Thalassemia: Genetic Basis, Global Prevalence and Treatment: An Overview of its Global Prevalence and the Management Approach
1. Dr. Samatbek Turdaliev
2. Ahmad Zeeshan
3. Nawal Siddiqa
(1. Teacher, International Medical Faculty, Osh State University, Osh, Kyrgyz Republic.
2. Student, International Medical Faculty, Osh State University, Osh, Kyrgyz Republic.
3. Student, International Medical Faculty, Osh State University, Osh, Kyrgyz Republic.)
I. Abstract
Thalassemia: Thalassemia is a group of inherited blood disorders marked by abnormal hemoglobin production associated with different severities of anemia and associated health complications.

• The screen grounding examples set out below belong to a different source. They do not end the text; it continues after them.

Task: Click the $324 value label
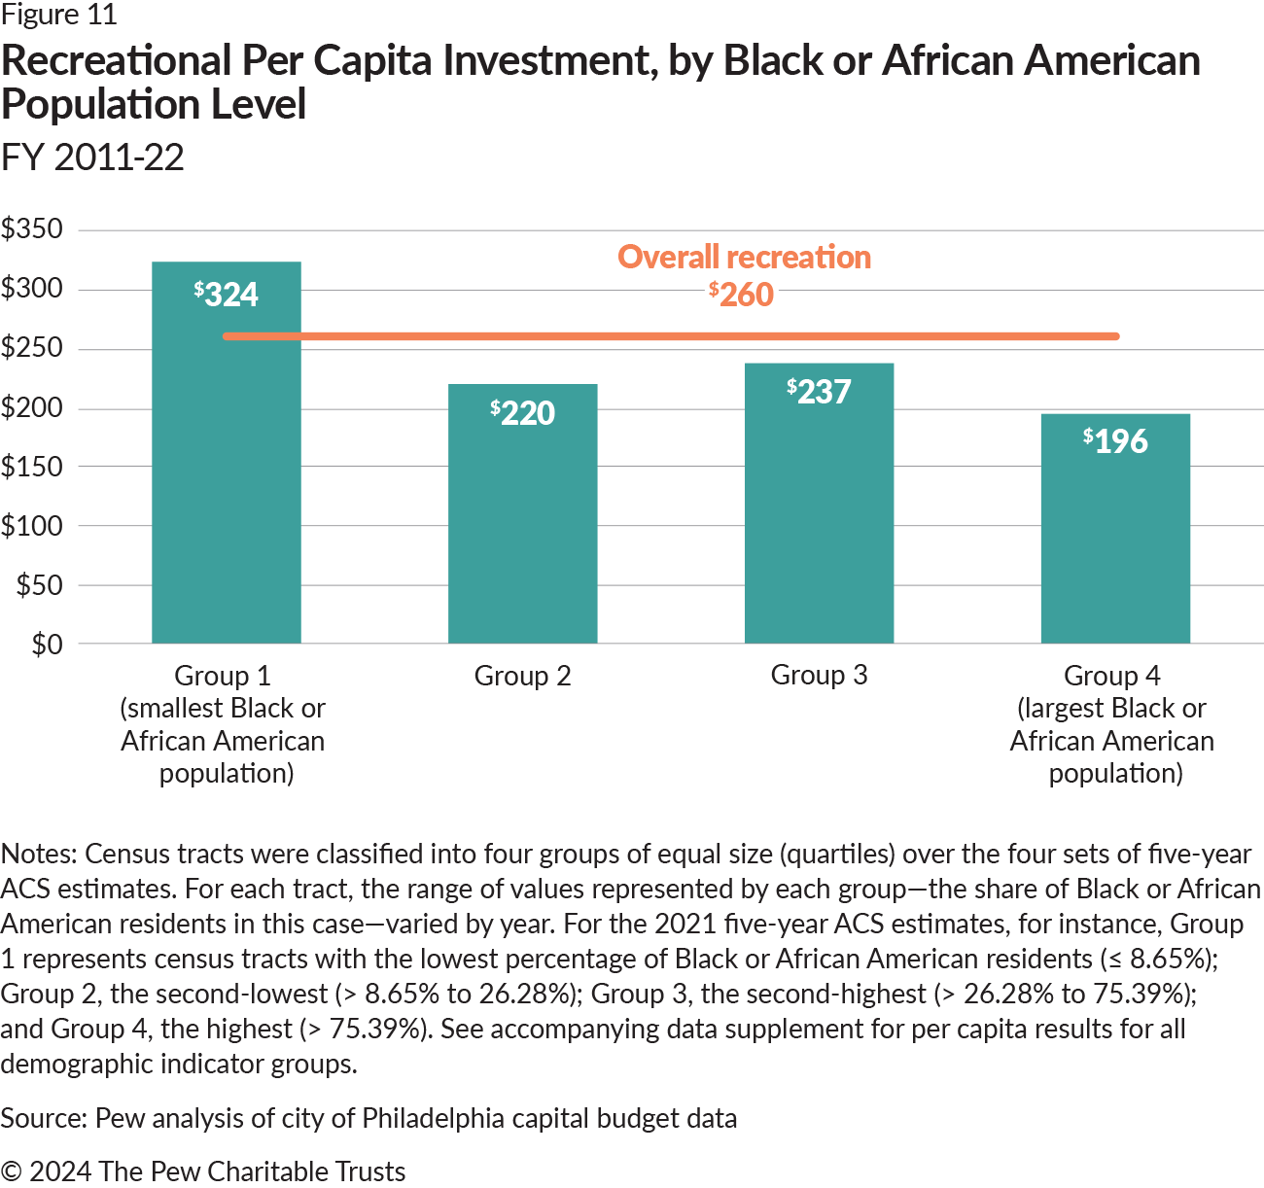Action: (x=227, y=294)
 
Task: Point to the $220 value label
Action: (x=523, y=412)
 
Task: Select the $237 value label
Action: (x=820, y=391)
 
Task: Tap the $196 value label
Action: (x=1116, y=440)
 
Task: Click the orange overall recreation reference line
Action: (x=671, y=336)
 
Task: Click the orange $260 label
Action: (x=742, y=294)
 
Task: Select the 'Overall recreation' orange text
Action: (x=744, y=257)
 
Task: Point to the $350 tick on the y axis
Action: (x=32, y=229)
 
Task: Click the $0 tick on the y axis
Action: (x=47, y=645)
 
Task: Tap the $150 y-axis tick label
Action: (x=32, y=467)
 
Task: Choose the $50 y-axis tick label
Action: (x=39, y=585)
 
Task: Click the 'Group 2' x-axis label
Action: (x=522, y=676)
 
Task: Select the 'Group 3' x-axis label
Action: (x=819, y=675)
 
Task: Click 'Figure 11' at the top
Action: (x=59, y=15)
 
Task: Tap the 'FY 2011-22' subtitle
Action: (x=92, y=157)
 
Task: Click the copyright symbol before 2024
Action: (x=12, y=1171)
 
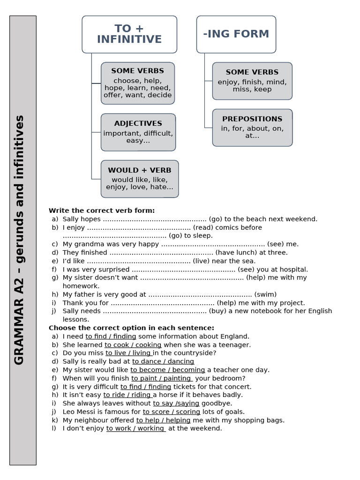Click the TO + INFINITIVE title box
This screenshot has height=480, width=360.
[x=129, y=34]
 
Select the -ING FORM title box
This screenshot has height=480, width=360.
[x=236, y=34]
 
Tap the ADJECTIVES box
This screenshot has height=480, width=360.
[x=138, y=132]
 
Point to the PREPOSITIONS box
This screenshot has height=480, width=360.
[x=252, y=128]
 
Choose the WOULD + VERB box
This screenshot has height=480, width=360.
[x=140, y=179]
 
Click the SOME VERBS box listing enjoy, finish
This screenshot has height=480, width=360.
[x=252, y=81]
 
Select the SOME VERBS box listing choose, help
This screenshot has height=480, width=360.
[x=138, y=83]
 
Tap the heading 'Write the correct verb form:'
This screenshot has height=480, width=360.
[x=102, y=210]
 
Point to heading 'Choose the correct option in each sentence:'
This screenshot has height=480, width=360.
[x=131, y=328]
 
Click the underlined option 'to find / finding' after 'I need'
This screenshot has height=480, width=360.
[x=111, y=336]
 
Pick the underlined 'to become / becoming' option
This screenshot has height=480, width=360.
[x=167, y=370]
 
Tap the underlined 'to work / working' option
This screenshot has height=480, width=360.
[x=136, y=428]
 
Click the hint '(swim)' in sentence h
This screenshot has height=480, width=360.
[x=265, y=294]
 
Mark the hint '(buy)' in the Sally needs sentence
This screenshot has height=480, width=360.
[x=217, y=311]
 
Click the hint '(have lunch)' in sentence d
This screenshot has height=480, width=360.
[x=235, y=253]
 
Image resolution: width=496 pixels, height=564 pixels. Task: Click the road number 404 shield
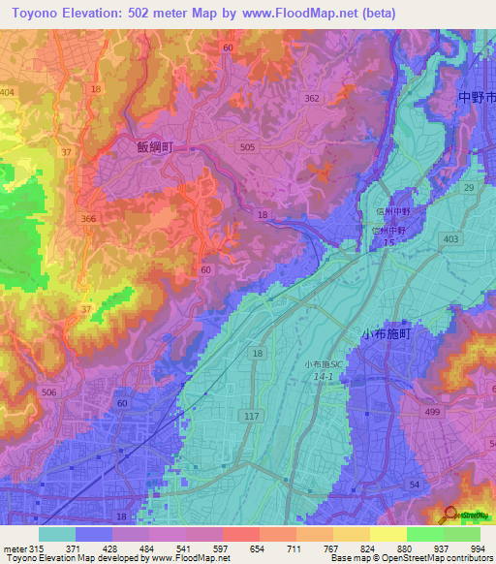click(8, 92)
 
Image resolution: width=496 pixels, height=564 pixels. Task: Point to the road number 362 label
click(311, 98)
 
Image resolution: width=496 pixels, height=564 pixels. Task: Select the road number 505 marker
click(247, 147)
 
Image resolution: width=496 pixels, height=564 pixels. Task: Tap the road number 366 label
click(89, 219)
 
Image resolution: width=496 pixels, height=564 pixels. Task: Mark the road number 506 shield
click(48, 392)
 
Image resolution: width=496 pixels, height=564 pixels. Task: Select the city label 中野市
click(477, 99)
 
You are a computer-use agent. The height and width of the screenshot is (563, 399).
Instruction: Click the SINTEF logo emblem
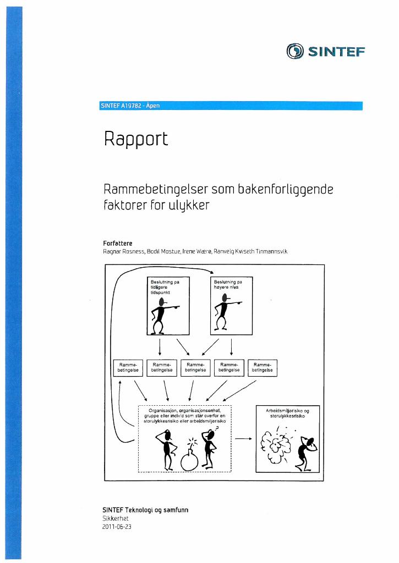tap(295, 51)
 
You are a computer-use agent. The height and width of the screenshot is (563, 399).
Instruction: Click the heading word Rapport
tap(136, 139)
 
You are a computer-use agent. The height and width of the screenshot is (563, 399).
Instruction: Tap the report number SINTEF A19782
tap(121, 106)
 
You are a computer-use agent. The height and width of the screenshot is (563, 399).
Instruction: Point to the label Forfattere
tap(118, 243)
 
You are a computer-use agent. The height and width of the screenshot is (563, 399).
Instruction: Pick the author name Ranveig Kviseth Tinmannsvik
tap(250, 251)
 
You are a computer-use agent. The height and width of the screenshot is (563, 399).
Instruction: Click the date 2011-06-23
tap(117, 527)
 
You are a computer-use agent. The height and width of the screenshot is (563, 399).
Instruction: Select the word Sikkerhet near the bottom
tap(116, 518)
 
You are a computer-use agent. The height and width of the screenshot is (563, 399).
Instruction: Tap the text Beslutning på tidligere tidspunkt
tap(165, 287)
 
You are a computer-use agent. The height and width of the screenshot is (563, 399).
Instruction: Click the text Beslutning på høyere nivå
tap(228, 284)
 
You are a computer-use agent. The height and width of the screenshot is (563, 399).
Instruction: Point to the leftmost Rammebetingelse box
tap(128, 368)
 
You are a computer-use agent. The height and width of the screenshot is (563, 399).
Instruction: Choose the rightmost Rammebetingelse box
tap(263, 368)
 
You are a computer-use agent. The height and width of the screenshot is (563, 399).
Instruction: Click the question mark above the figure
tap(216, 428)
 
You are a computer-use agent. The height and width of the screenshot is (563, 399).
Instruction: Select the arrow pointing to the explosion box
tap(243, 438)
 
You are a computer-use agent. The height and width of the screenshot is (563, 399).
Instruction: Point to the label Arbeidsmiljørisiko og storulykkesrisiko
tap(288, 413)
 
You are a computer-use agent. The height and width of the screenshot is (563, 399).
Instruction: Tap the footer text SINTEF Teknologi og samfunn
tap(145, 510)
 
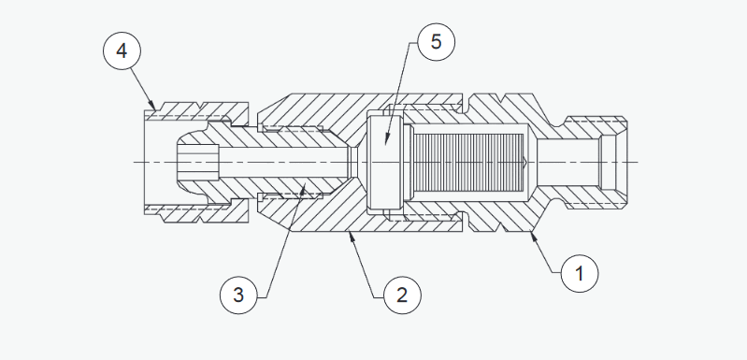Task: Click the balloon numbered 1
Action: tap(580, 273)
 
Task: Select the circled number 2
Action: tap(402, 295)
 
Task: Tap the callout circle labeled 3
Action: tap(238, 295)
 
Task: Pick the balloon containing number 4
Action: tap(122, 50)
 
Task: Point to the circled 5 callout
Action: tap(436, 42)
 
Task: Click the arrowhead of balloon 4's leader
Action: tap(152, 106)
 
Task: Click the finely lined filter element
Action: tap(469, 163)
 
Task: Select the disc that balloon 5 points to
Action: tap(384, 162)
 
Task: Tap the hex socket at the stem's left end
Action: tap(198, 162)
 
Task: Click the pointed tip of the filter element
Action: tap(526, 163)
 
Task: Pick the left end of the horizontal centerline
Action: tap(134, 163)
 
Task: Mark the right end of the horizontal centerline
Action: tap(639, 163)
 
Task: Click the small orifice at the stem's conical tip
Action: tap(353, 162)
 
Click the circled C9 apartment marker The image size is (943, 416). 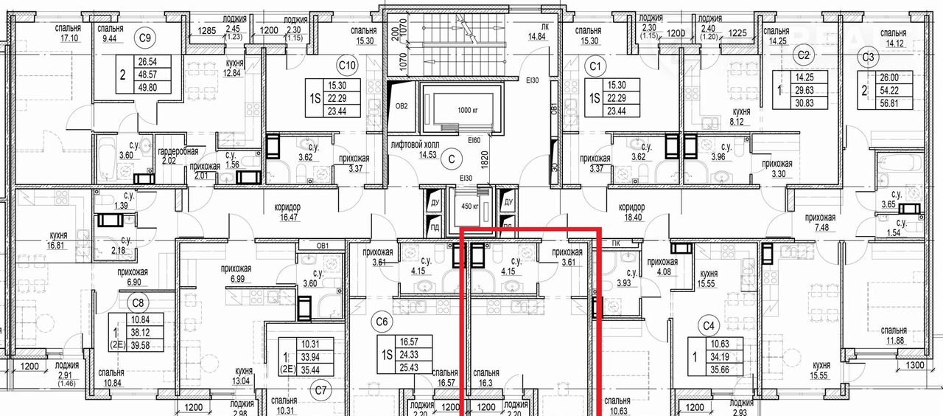144,38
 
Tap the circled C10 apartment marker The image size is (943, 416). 347,66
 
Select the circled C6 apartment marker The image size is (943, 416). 382,322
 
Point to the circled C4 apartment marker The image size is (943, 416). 709,326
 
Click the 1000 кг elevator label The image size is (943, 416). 468,111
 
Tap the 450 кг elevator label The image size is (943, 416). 470,207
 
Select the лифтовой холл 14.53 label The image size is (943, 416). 415,150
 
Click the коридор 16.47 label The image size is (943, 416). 287,212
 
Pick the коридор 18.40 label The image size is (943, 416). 631,212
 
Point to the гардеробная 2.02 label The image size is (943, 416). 178,157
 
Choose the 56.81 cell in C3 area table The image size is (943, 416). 889,103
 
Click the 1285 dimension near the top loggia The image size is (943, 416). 207,30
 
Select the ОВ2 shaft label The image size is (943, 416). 402,106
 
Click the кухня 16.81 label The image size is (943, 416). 58,240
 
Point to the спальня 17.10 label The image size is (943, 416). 68,33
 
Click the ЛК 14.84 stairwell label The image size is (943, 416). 537,32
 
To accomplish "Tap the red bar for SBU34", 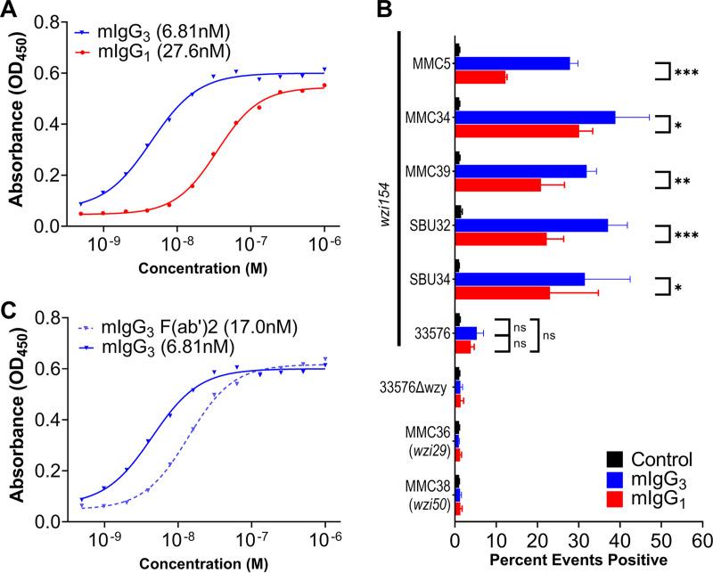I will click(502, 291).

Thalassemia Definition, Classification, Genetic and Clinical Features
This article summarizes thalassemia by providing detailed definition, classification, genetic background and clinical findings.
Epidemiogenesis and epidemiology
The prevalence of thalassemia is examined in terms of worldwide and regional level statistics, and there is a global and regional heterogeneity within the population with important differences in the frequency and prevalence of thalassemia. Flow charts and tables are included in this article to convey prevalence numbers visually and make it visual for visualizing prevalence information to help people understand how much the disease is affecting some individuals.
In addition, the article details evidence-based management techniques such as blood transfusion therapy, iron chelation therapy and bone marrow transplantation, which may be important to improve patient improvement in outcomes and future outcomes.
This article's goal is to contribute to the healthcare profession and create awareness of thalassemia among health care professionals to better understand the disease, its challenges, and timely diagnosis and management that is emphasized by combining findings and statistics from existing research from different fields of the field and statistics currently, in order to educate health professionals.
II. Introduction
Thalassemia is a group of inherited blood disorders, defined as the inability of the body to synthesize enough hemoglobin, the protein in red blood cells that carry oxygen molecules. This deficiency can cause an array of health issues including severe anemia, fatigue, organ dysfunction, and life-threatening conditions. The disease is mainly divided into two types, alpha thalassemia and beta thalassemia, with both inherited mutations and presentation differing from person to person.
Thalassemia is a globally important disease burden and is especially prevalent in malaria endemic regions where people possess a selective advantage in the trait for treatment. It has been estimated that 1.5% of the world's population has a thalassemia trait, with millions suffering from its more aggressive manifestation according to the World Health Organization (WHO).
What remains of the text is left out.